Hoekstra brushed off the criticism toward his approach, telling an event in Brussels earlier this month, that “we tend to overestimate our ability to, at scale, influence [China’s] decision-making.” 

“I’m not convinced at all that if we had tabled something earlier that it would have moved the needle,” he said. But added that, when China is responsible for about 30 percent of global emissions, “if then the response is a 7 to 10 [percent reduction of emissions], it’s really hard, even if you want to make as much of a diplomatic effort as possible, to do as if that is enough.” 

A Commission official, who was not authorized to speak on the record, said Hoekstra’s team was in discussions with the Chinese over a bilateral meeting ahead of COP30. But that won’t happen in Brazil on Monday because Beijing was not sending a representative of Hoekstra’s ministerial rank, the official said. Canada, China and the EU will lead a ministerial climate summit in Toronto, Ontario at the end of the month, presenting a chance for a meeting.

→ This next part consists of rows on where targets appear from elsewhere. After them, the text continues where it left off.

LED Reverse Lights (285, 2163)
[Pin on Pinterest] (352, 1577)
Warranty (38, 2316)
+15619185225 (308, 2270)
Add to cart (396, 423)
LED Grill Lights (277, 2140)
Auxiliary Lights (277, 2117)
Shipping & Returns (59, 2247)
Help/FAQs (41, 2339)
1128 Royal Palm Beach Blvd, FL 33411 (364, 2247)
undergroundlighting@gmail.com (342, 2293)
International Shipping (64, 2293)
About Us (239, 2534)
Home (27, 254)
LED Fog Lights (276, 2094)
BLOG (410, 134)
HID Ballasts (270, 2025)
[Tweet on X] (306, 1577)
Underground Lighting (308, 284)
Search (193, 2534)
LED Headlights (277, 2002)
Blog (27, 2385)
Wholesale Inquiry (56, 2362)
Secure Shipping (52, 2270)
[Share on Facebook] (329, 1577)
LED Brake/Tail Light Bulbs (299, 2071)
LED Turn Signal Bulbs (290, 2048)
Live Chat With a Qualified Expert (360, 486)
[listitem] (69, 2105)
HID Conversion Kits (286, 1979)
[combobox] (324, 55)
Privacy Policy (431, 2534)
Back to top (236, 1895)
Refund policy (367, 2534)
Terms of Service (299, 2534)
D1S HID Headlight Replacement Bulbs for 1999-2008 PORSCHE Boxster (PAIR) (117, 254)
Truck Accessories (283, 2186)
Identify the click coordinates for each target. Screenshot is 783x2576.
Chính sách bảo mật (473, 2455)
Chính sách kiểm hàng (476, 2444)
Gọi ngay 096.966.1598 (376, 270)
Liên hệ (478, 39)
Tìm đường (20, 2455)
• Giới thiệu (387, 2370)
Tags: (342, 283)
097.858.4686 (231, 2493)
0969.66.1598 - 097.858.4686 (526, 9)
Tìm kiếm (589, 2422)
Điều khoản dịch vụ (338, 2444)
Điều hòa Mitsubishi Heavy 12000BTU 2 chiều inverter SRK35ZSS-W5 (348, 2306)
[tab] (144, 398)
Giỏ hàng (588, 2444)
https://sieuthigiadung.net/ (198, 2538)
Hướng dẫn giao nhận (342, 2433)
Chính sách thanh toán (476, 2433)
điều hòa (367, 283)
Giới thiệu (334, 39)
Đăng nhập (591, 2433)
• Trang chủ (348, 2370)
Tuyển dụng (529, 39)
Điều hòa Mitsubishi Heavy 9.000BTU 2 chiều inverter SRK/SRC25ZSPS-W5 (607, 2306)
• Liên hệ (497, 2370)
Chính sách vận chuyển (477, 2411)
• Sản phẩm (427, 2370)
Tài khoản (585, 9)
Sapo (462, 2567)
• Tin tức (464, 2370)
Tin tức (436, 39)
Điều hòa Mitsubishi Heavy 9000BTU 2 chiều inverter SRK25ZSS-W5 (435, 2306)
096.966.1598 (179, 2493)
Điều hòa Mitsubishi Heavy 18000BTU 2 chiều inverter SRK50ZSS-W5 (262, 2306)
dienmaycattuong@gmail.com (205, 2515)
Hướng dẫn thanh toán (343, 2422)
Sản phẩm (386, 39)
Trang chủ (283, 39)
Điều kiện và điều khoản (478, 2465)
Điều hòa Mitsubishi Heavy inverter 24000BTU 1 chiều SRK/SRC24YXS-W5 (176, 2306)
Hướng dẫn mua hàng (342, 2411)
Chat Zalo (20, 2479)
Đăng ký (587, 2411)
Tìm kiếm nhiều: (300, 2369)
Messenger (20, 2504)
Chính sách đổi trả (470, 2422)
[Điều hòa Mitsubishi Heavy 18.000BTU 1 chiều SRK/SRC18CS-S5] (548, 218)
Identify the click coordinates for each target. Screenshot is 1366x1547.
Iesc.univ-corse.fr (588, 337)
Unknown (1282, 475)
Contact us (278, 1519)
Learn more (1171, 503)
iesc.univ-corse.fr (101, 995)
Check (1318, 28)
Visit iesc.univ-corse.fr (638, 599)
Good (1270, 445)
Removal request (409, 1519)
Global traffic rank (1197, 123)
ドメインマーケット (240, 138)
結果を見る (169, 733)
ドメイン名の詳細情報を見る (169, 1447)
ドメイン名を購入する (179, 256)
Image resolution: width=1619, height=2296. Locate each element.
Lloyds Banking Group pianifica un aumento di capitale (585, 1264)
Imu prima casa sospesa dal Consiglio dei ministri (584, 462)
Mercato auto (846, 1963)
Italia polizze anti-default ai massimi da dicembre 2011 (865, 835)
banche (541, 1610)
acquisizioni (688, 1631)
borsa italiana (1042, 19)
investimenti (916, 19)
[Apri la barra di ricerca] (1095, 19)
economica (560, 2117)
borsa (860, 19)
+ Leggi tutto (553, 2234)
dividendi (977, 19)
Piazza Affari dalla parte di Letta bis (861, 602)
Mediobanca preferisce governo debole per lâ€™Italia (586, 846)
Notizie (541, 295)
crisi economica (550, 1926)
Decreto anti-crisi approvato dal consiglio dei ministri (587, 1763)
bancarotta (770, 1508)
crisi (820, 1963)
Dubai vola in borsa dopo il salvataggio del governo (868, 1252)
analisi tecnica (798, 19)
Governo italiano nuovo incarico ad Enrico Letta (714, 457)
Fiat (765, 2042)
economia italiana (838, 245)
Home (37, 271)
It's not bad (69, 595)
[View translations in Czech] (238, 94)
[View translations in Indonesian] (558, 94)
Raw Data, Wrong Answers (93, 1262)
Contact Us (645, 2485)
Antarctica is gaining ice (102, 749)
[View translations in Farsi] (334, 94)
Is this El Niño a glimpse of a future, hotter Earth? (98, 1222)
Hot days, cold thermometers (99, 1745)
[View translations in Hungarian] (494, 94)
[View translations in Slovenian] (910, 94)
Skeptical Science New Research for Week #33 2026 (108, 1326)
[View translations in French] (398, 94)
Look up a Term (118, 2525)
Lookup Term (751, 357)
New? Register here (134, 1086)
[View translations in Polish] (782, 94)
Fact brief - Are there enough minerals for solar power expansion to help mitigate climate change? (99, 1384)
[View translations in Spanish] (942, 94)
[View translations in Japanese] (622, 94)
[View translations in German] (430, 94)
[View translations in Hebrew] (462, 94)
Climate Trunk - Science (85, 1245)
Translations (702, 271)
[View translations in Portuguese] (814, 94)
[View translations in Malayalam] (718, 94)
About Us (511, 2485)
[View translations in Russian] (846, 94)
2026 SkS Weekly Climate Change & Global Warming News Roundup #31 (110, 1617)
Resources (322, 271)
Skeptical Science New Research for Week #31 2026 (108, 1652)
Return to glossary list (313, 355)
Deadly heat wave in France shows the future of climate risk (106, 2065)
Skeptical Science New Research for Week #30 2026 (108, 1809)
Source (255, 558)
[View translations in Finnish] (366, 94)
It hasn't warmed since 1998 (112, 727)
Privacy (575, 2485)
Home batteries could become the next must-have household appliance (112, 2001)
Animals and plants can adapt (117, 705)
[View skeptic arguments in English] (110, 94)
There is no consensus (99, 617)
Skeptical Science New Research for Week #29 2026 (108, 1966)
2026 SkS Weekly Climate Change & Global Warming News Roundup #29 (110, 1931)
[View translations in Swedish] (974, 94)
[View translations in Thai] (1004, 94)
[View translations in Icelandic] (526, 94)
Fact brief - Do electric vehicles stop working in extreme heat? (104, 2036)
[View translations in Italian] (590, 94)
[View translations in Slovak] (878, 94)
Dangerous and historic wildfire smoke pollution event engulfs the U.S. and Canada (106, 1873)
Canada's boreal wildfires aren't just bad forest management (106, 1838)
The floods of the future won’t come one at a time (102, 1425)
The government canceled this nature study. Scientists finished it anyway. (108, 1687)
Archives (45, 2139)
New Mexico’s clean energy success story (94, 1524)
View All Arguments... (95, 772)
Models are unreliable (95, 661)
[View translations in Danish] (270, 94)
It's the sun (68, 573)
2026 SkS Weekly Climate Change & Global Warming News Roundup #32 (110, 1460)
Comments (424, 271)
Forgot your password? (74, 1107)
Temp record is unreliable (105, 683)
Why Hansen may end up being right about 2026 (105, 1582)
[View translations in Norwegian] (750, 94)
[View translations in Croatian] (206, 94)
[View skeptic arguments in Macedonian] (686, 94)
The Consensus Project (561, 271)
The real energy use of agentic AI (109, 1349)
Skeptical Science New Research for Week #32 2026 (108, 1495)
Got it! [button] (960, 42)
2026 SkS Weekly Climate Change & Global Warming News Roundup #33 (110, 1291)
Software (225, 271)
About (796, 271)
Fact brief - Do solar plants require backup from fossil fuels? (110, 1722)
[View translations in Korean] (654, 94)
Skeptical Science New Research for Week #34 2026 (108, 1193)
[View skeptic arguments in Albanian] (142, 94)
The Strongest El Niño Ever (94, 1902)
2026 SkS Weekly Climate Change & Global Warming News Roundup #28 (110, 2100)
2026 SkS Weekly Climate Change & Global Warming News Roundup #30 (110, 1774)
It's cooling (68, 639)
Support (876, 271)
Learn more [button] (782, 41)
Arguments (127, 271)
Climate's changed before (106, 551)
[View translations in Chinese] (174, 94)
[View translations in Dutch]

The climate commissioner’s relationship with China contrasts with that of Executive Vice President Teresa Ribera, his direct overseer in the Commission structure. Ribera, a veteran climate diplomat, recently held a meeting with the former Chinese climate envoy Xie Zhenhua in Brussels — an unusual bending of protocol.

In July, after Hoekstra signaled the EU would not sign a joint statement with China unless it showed greater “ambition,” Ribera brokered a deal in which China made no such concession.  

Speaking to POLITICO, Ribera emphasized the need for COP30 to project unity against the fossil fuel revisionism of the Trump administration.